* [Activity]
Exact wording is needed for every line from the one holding "Image resolution: width=603" to the end of the records below; write those lines out and omit the pictures.

(Stored items)
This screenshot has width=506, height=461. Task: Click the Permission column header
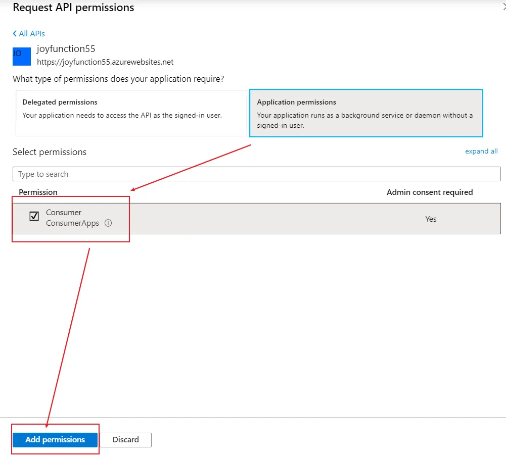click(x=38, y=192)
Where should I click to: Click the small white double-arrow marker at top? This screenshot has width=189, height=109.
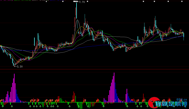pos(46,2)
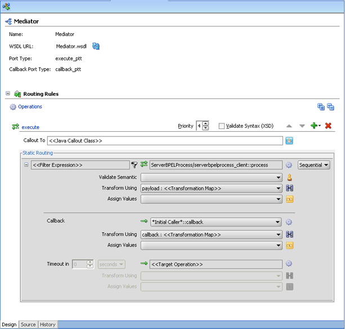The height and width of the screenshot is (329, 345).
Task: Click the red delete routing rule icon
Action: [x=328, y=126]
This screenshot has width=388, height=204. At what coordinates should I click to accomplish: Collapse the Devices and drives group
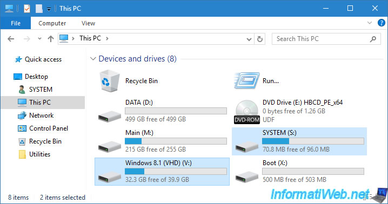click(93, 59)
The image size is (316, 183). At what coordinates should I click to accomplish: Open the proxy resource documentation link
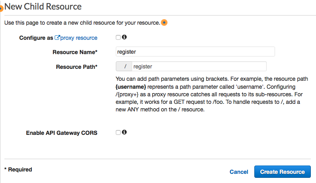tap(79, 38)
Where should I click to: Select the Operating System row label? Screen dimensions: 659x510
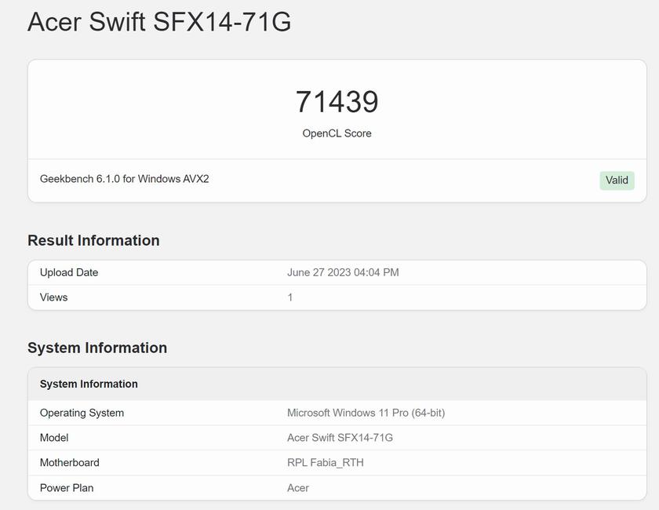coord(82,413)
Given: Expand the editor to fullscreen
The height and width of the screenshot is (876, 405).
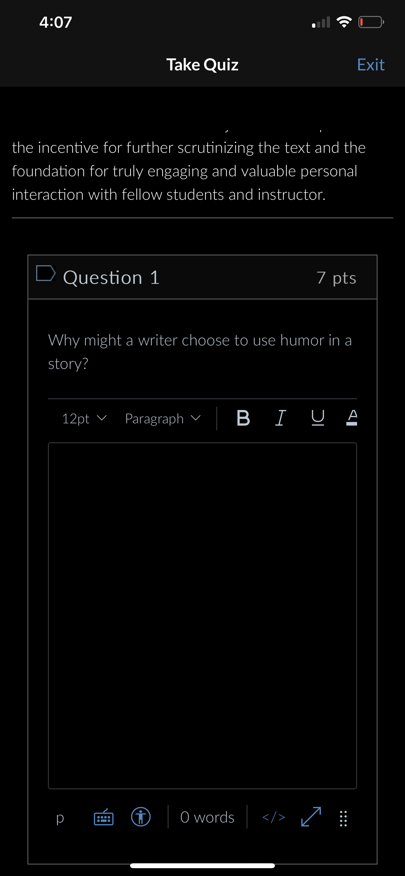Looking at the screenshot, I should pyautogui.click(x=311, y=817).
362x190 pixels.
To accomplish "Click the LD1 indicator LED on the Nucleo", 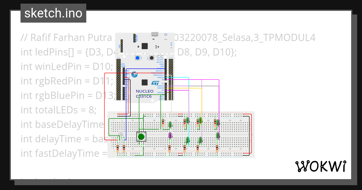I will click(166, 37).

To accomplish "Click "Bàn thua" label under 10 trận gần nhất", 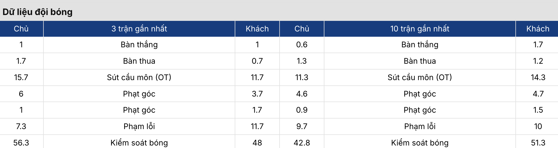I will 420,61.
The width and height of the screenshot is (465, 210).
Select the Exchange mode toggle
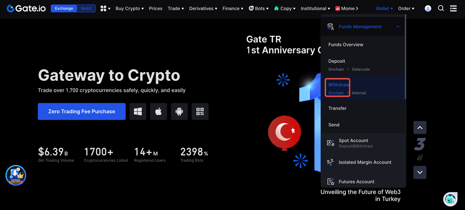[64, 8]
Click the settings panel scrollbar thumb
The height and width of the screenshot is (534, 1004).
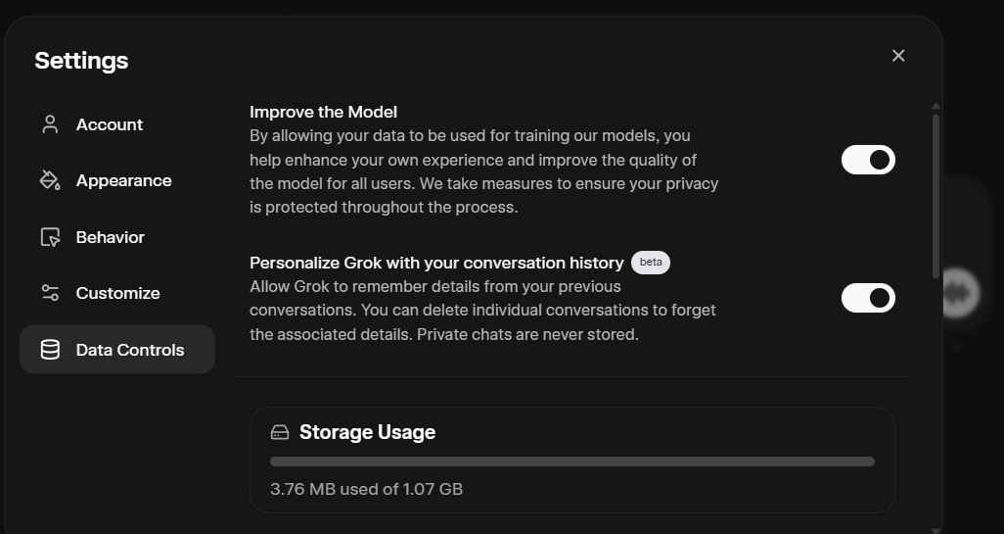pos(936,196)
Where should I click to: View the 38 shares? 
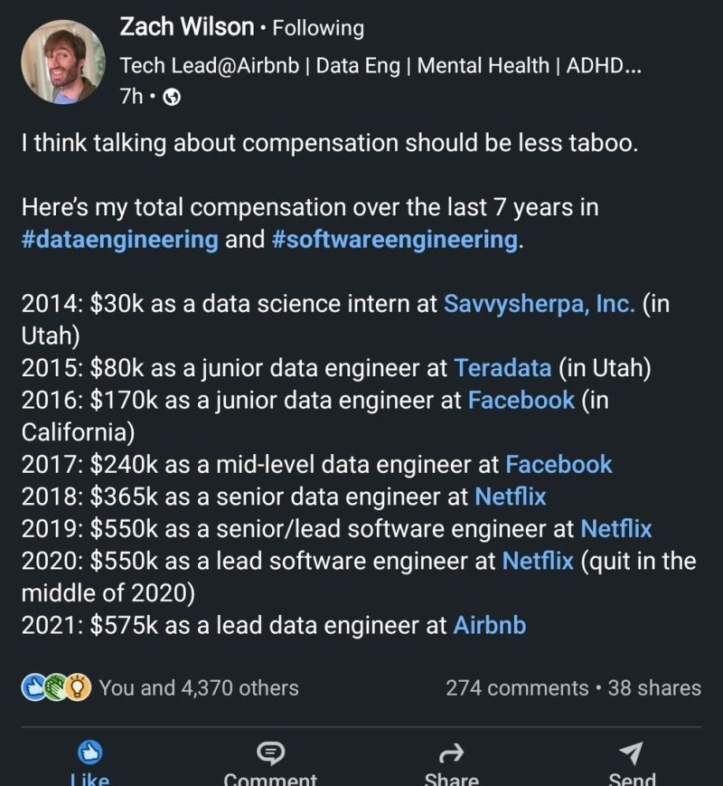(654, 687)

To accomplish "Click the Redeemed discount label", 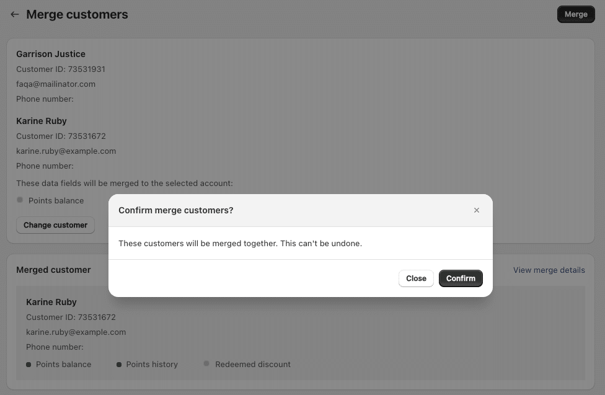I will (x=253, y=365).
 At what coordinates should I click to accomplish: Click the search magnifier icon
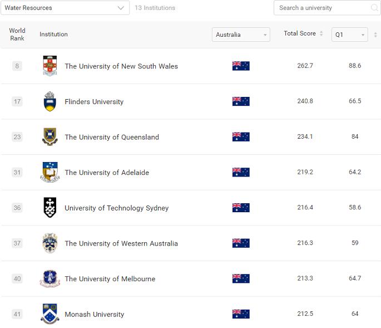(374, 8)
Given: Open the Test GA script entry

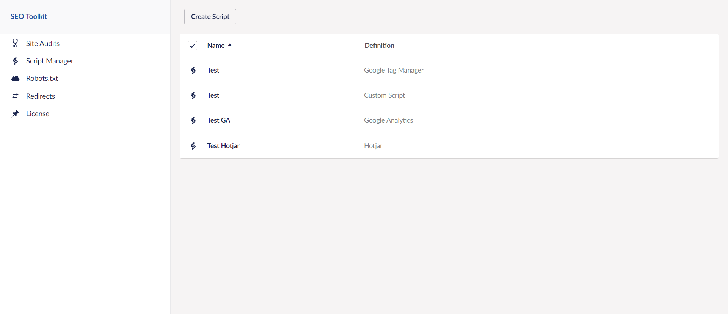Looking at the screenshot, I should tap(218, 120).
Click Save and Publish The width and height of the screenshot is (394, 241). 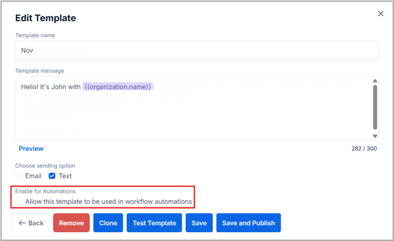point(248,223)
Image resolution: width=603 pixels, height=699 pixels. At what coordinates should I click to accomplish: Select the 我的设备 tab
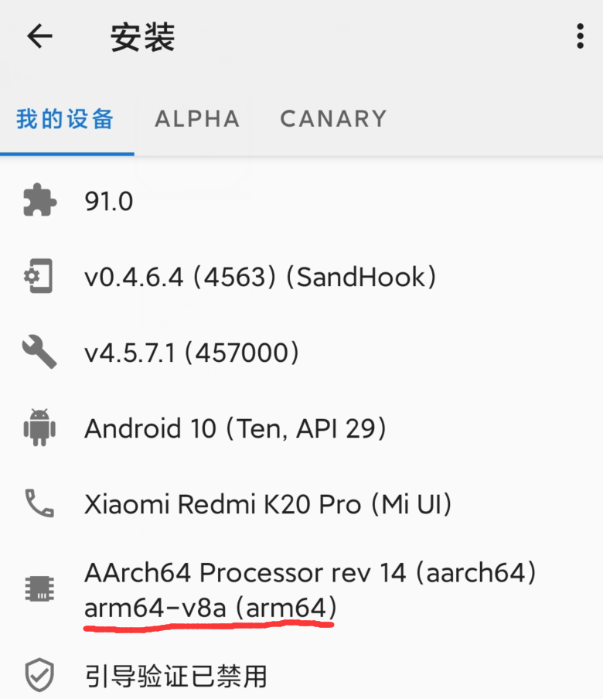(65, 119)
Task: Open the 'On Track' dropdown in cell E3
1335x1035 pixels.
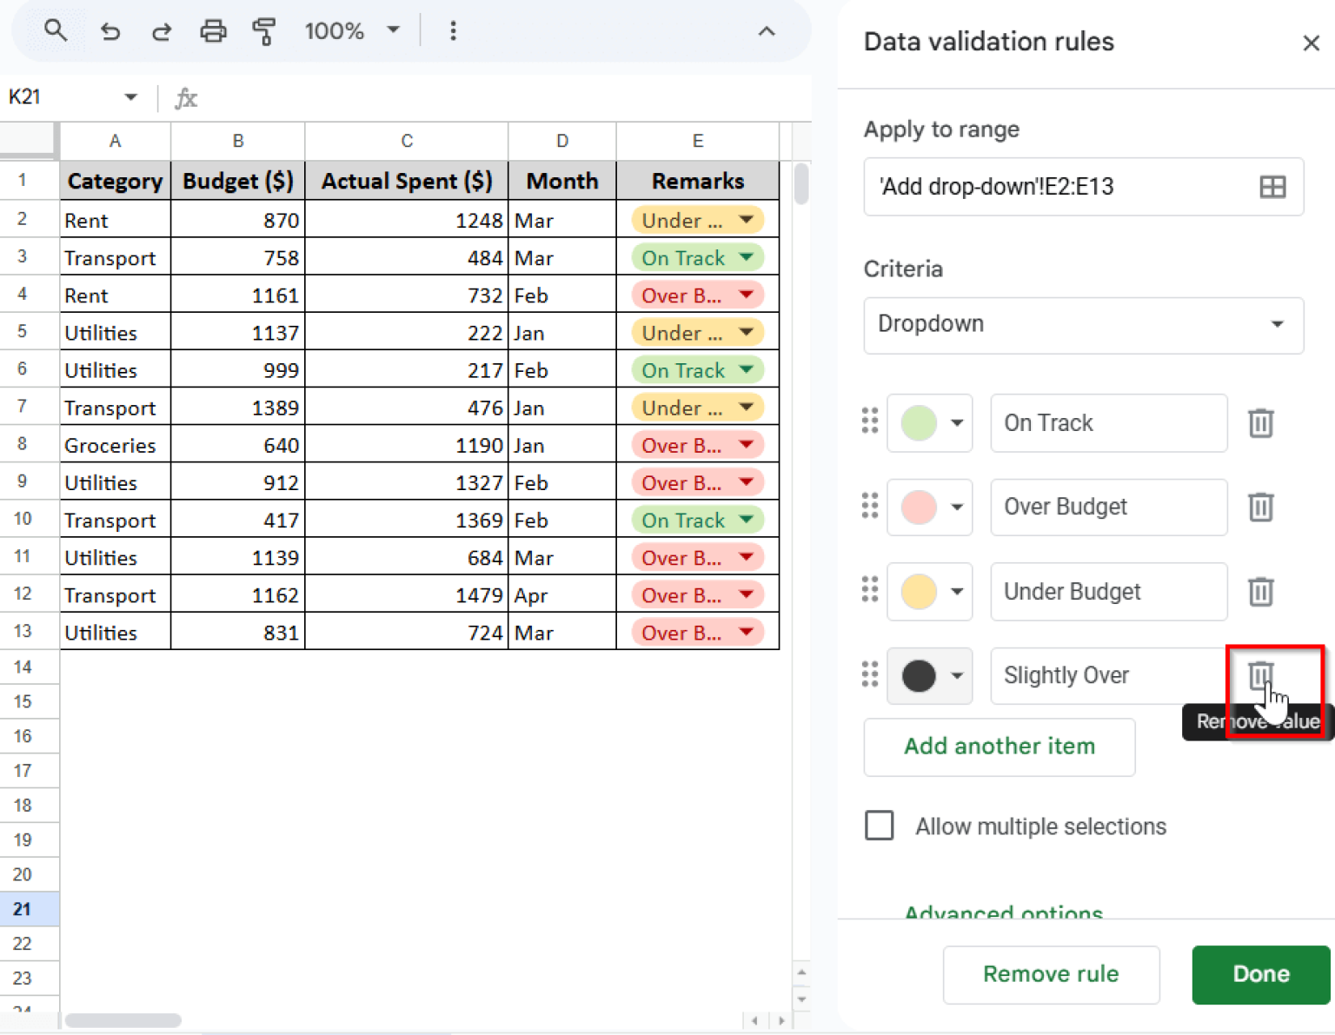Action: tap(747, 257)
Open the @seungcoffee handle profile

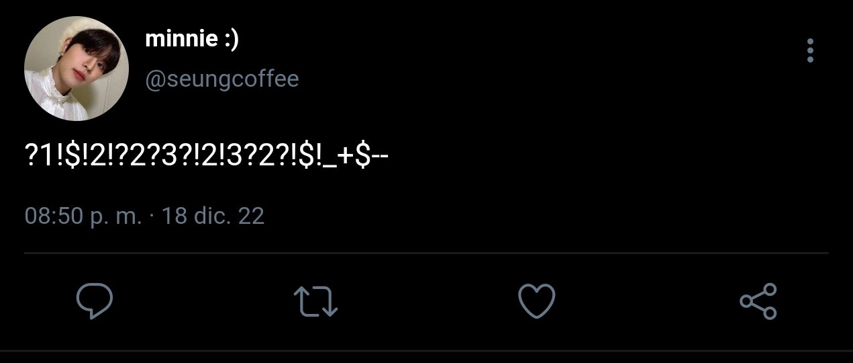(222, 79)
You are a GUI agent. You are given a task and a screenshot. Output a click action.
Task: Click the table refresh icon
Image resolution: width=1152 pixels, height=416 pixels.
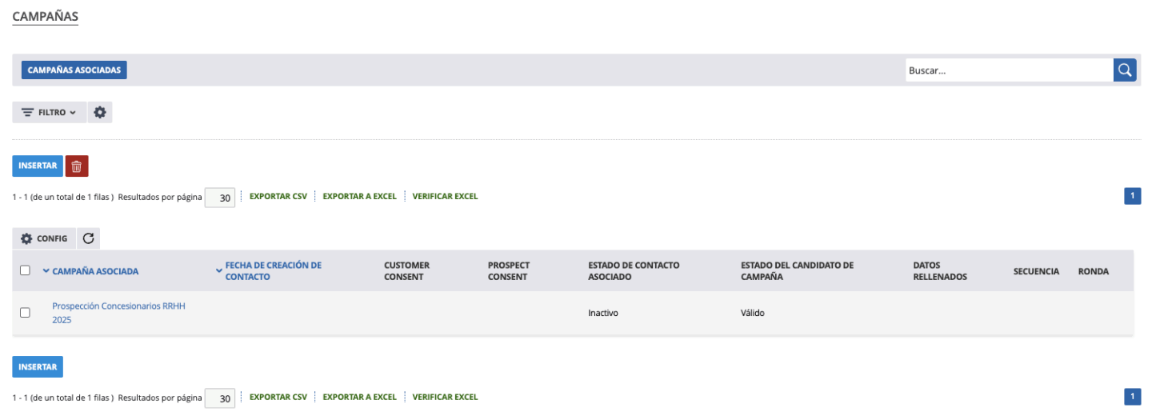point(88,238)
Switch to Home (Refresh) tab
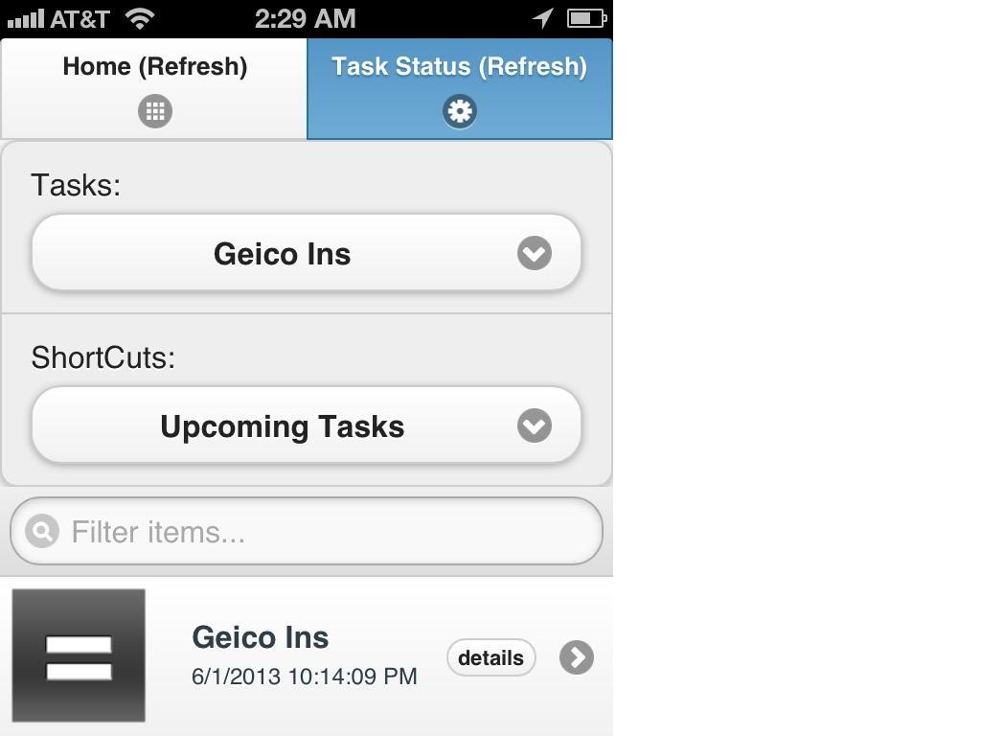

* [Answer for the task]
Image resolution: width=603 pixels, height=699 pixels. At what coordinates should I click to accomplish: Select the 我的设备 tab
(65, 119)
Task: Open the 'On Track' dropdown in cell E3
1335x1035 pixels.
Action: tap(747, 257)
Open the @seungcoffee handle profile

(222, 79)
You are a GUI agent. You are given a task and a screenshot. Output a click action.
Task: Click the table refresh icon
Image resolution: width=1152 pixels, height=416 pixels.
point(88,238)
Switch to Home (Refresh) tab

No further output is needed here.